AIM OF THE EXERCISE =>
The output should be the records themselves, given again exactly.

RECORDS FOR THIS TASK =>
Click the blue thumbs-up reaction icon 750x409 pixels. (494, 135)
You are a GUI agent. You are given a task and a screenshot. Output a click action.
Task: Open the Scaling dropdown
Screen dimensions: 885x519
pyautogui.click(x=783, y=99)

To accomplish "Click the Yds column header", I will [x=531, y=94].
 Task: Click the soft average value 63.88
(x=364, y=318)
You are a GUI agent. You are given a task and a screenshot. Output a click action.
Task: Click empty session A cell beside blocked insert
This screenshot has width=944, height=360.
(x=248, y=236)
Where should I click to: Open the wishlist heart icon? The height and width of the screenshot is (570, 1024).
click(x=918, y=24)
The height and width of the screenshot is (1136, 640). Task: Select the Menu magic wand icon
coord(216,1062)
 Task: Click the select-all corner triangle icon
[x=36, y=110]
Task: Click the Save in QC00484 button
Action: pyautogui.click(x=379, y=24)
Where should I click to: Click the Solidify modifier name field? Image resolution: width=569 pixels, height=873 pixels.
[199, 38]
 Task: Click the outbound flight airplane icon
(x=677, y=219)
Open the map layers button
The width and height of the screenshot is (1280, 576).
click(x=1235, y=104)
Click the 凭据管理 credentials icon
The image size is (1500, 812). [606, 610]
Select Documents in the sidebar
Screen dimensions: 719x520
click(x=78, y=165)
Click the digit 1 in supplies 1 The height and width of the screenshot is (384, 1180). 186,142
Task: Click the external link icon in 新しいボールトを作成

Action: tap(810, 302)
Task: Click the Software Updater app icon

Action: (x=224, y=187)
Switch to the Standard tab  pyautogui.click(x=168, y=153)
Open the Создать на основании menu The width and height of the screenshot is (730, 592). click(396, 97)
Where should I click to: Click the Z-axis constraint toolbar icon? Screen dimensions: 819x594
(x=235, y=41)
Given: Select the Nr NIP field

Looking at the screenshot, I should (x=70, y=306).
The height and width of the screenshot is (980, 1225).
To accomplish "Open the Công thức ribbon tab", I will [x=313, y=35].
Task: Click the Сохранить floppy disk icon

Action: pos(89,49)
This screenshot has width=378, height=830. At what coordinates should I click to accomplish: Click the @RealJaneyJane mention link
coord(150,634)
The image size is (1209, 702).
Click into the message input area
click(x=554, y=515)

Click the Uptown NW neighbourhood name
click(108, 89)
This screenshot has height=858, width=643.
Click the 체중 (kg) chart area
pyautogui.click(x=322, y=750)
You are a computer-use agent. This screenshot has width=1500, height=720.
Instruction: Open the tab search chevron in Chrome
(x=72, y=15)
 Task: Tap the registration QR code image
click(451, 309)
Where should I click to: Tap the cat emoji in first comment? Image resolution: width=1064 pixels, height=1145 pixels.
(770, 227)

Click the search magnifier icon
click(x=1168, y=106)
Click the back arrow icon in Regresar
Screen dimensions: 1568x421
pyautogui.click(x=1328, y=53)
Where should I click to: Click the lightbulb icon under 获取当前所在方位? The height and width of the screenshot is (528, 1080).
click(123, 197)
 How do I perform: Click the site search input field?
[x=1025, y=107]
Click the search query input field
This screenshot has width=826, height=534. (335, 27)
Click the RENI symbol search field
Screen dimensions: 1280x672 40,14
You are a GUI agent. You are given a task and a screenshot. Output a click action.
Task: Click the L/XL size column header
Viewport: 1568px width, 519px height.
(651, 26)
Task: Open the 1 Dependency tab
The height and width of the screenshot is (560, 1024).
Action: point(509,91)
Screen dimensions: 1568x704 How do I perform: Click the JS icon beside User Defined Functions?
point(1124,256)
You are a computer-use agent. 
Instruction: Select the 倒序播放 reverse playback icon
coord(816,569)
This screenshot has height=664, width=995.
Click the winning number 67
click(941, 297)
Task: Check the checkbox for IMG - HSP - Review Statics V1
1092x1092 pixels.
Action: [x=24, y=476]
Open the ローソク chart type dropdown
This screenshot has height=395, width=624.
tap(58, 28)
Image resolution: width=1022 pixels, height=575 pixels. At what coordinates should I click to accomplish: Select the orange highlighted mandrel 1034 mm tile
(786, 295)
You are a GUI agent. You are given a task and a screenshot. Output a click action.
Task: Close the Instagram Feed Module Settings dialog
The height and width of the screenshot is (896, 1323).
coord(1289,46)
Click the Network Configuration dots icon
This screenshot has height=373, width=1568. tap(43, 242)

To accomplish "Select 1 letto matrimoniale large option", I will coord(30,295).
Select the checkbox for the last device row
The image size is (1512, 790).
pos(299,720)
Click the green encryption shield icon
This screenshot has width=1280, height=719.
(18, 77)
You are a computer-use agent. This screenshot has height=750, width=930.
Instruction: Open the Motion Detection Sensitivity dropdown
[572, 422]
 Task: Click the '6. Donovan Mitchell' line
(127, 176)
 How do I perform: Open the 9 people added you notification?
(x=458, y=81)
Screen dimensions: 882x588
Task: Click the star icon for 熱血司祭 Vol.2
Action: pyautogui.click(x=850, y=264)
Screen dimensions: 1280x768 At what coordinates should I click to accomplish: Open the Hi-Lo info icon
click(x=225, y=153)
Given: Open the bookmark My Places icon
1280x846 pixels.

SOLUTION TO THIS EXERCISE =>
Click the blue thumbs-up reaction icon 750x409 pixels. (494, 135)
You are a GUI agent. You are given a task and a screenshot. Output a click action.
Task: Open the Scaling dropdown
Screen dimensions: 885x519
pyautogui.click(x=783, y=99)

To accomplish "Click the Yds column header", I will [x=531, y=94].
 Task: Click the soft average value 63.88
(x=364, y=318)
You are a GUI agent. You are given a task and a screenshot. Output a click action.
Task: Click empty session A cell beside blocked insert
This screenshot has width=944, height=360.
(x=248, y=236)
Where should I click to: Open the wishlist heart icon? The height and width of the screenshot is (570, 1024).
click(x=918, y=24)
The height and width of the screenshot is (1136, 640). Task: Select the Menu magic wand icon
coord(216,1062)
 Task: Click the select-all corner triangle icon
[x=36, y=110]
Task: Click the Save in QC00484 button
Action: pyautogui.click(x=379, y=24)
Where should I click to: Click the Solidify modifier name field? Image resolution: width=569 pixels, height=873 pixels.
[199, 38]
 Task: Click the outbound flight airplane icon
(x=677, y=219)
Open the map layers button
The width and height of the screenshot is (1280, 576).
click(x=1235, y=104)
Click the 凭据管理 credentials icon
The image size is (1500, 812). [606, 610]
Select Documents in the sidebar
Screen dimensions: 719x520
click(x=78, y=165)
Click the digit 1 in supplies 1 The height and width of the screenshot is (384, 1180). 186,142
Task: Click the external link icon in 新しいボールトを作成

Action: tap(810, 302)
Task: Click the Software Updater app icon

Action: (x=224, y=187)
Switch to the Standard tab  pyautogui.click(x=168, y=153)
Open the Создать на основании menu The width and height of the screenshot is (730, 592). click(396, 97)
Where should I click to: Click the Z-axis constraint toolbar icon? Screen dimensions: 819x594
(x=235, y=41)
Given: Select the Nr NIP field

Looking at the screenshot, I should (x=70, y=306).
The height and width of the screenshot is (980, 1225).
To accomplish "Open the Công thức ribbon tab", I will [x=313, y=35].
Task: Click the Сохранить floppy disk icon

Action: pos(89,49)
This screenshot has width=378, height=830. At what coordinates should I click to accomplish: Click the @RealJaneyJane mention link
coord(150,634)
The image size is (1209, 702).
Click into the message input area
click(x=554, y=515)

Click the Uptown NW neighbourhood name
click(108, 89)
This screenshot has height=858, width=643.
Click the 체중 (kg) chart area
pyautogui.click(x=322, y=750)
You are a computer-use agent. This screenshot has width=1500, height=720.
Instruction: Open the tab search chevron in Chrome
(x=72, y=15)
 Task: Tap the registration QR code image
click(451, 309)
Where should I click to: Tap the cat emoji in first comment? Image resolution: width=1064 pixels, height=1145 pixels.
(770, 227)

Click the search magnifier icon
click(x=1168, y=106)
Click the back arrow icon in Regresar
Screen dimensions: 1568x421
pyautogui.click(x=1328, y=53)
Where should I click to: Click the lightbulb icon under 获取当前所在方位? The height and width of the screenshot is (528, 1080).
click(123, 197)
 How do I perform: Click the site search input field?
[x=1025, y=107]
Click the search query input field
This screenshot has width=826, height=534. (335, 27)
Click the RENI symbol search field
Screen dimensions: 1280x672 40,14
You are a GUI agent. You are given a task and a screenshot. Output a click action.
Task: Click the L/XL size column header
Viewport: 1568px width, 519px height.
(651, 26)
Task: Open the 1 Dependency tab
The height and width of the screenshot is (560, 1024).
Action: point(509,91)
Screen dimensions: 1568x704 How do I perform: Click the JS icon beside User Defined Functions?
point(1124,256)
You are a computer-use agent. 
Instruction: Select the 倒序播放 reverse playback icon
coord(816,569)
This screenshot has height=664, width=995.
Click the winning number 67
click(941, 297)
Task: Check the checkbox for IMG - HSP - Review Statics V1
1092x1092 pixels.
Action: [x=24, y=476]
Open the ローソク chart type dropdown
This screenshot has height=395, width=624.
tap(58, 28)
Image resolution: width=1022 pixels, height=575 pixels. At what coordinates should I click to accomplish: Select the orange highlighted mandrel 1034 mm tile
(786, 295)
You are a GUI agent. You are given a task and a screenshot. Output a click action.
Task: Close the Instagram Feed Module Settings dialog
The height and width of the screenshot is (896, 1323).
coord(1289,46)
Click the Network Configuration dots icon
This screenshot has height=373, width=1568. tap(43, 242)

To accomplish "Select 1 letto matrimoniale large option", I will coord(30,295).
Select the checkbox for the last device row
The image size is (1512, 790).
pos(299,720)
Click the green encryption shield icon
This screenshot has width=1280, height=719.
(18, 77)
You are a computer-use agent. This screenshot has height=750, width=930.
Instruction: Open the Motion Detection Sensitivity dropdown
[572, 422]
 Task: Click the '6. Donovan Mitchell' line
(127, 176)
 How do I perform: Open the 9 people added you notification?
(x=458, y=81)
Screen dimensions: 882x588
Task: Click the star icon for 熱血司祭 Vol.2
Action: pyautogui.click(x=850, y=264)
Screen dimensions: 1280x768 At what coordinates should I click to accomplish: Open the Hi-Lo info icon
click(x=225, y=153)
Given: Open the bookmark My Places icon
1280x846 pixels.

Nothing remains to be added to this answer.